▶ What the task asks:
Leave every picture out. Set down all the lines below exactly.
━━━━━ Supplied data
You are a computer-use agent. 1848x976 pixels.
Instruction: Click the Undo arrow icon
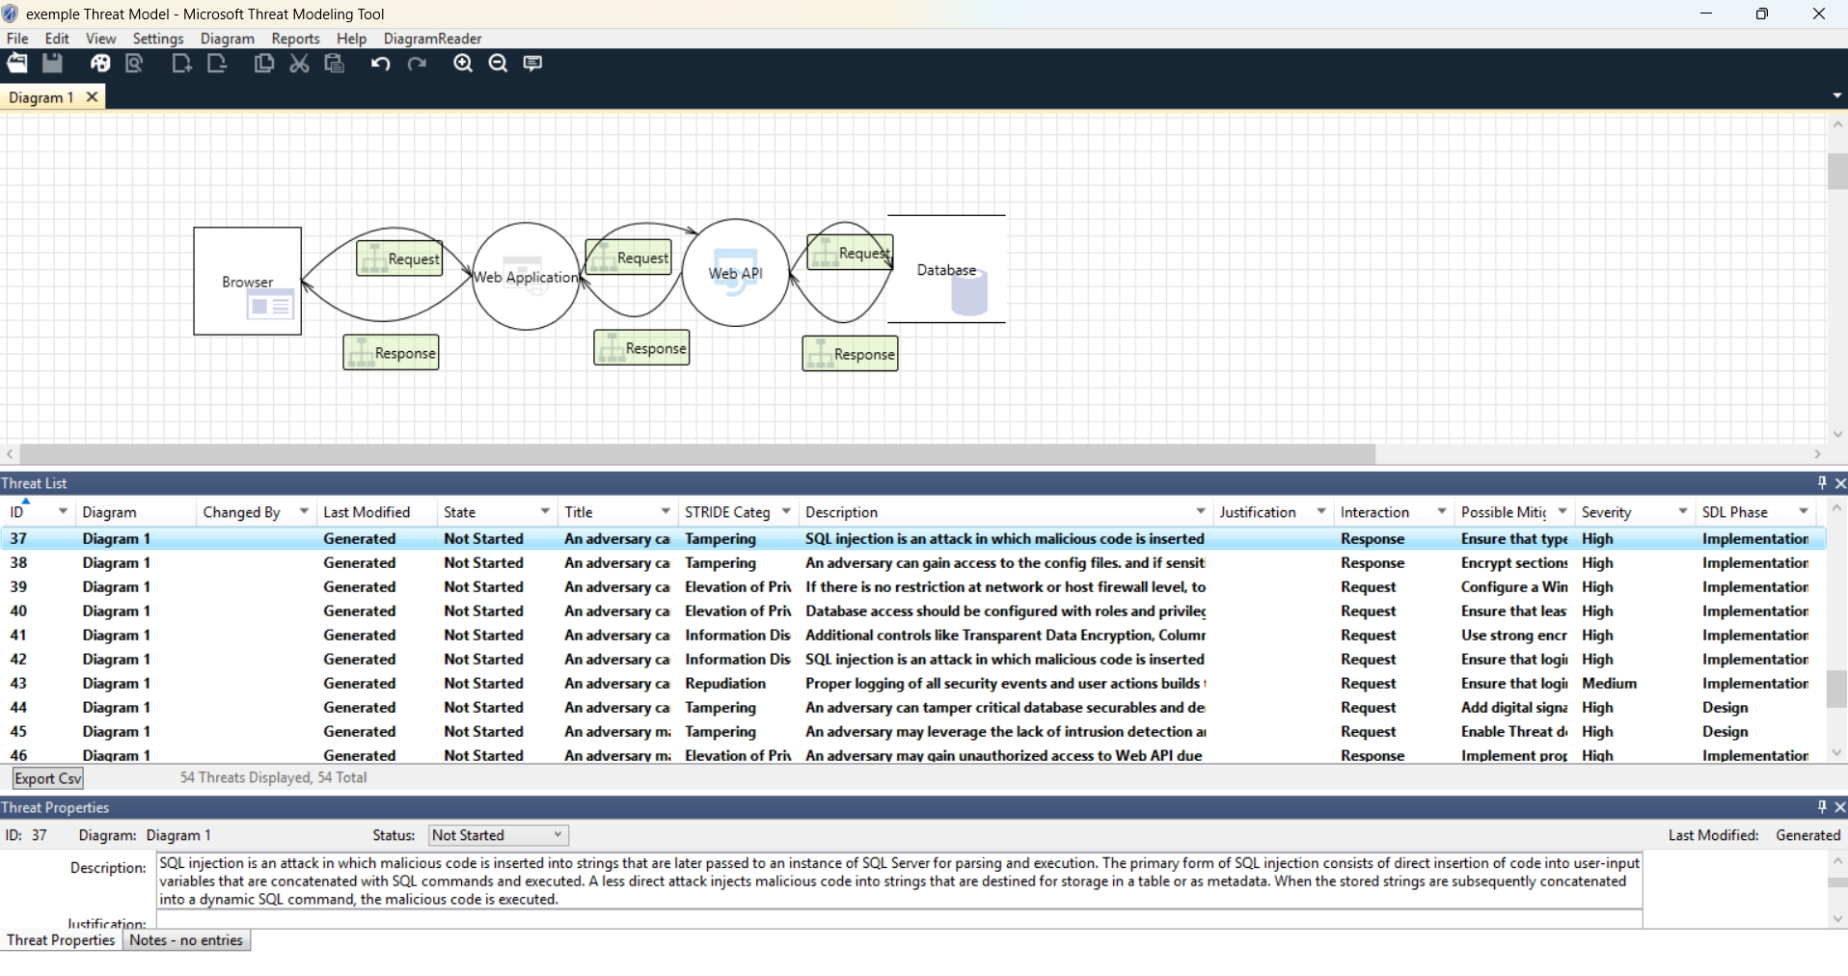click(x=380, y=64)
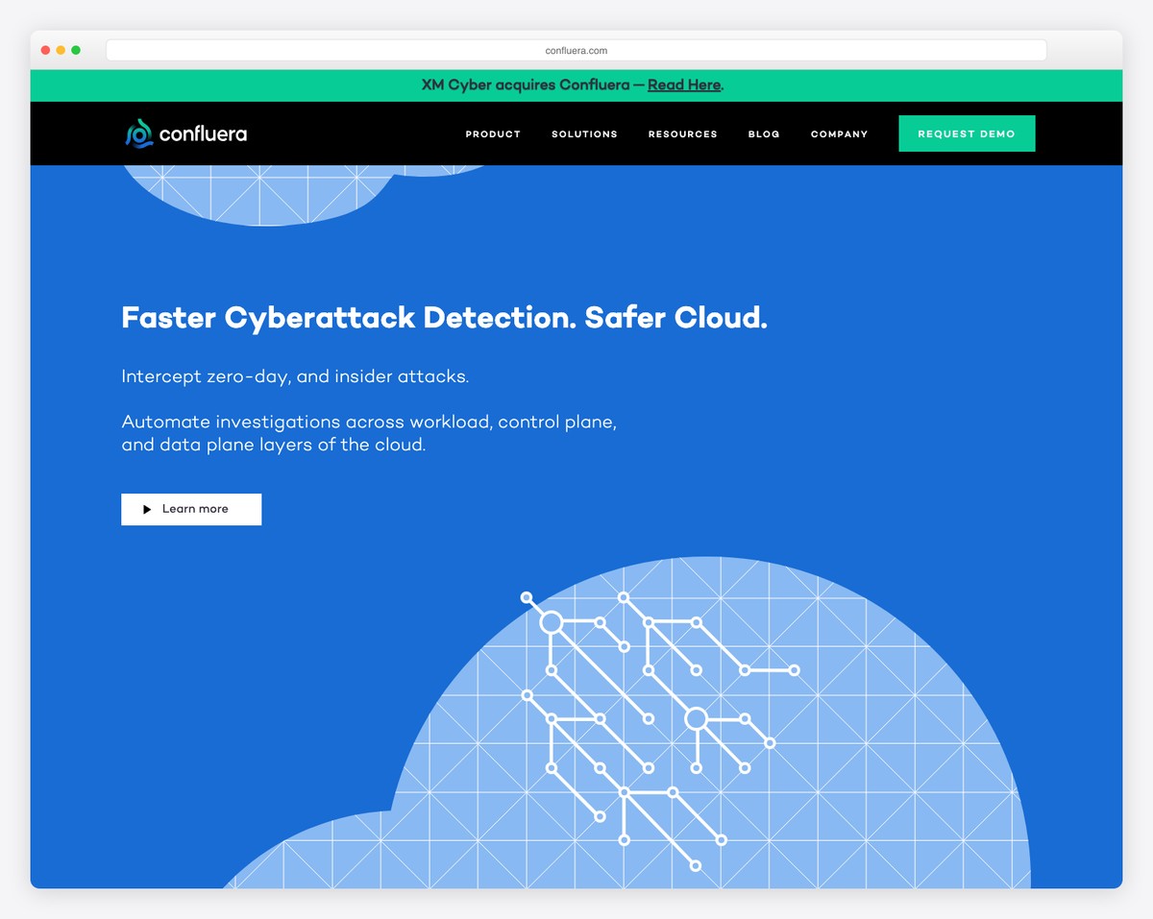1153x919 pixels.
Task: Click the Faster Cyberattack Detection headline
Action: coord(444,318)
━━━━━━━━━━
▶ Task response:
You are a computer-use agent. 1848x976 pixels.
Instruction: Click the Undo arrow icon
click(x=380, y=64)
1153x919 pixels.
Task: Click the Faster Cyberattack Detection headline
Action: coord(444,318)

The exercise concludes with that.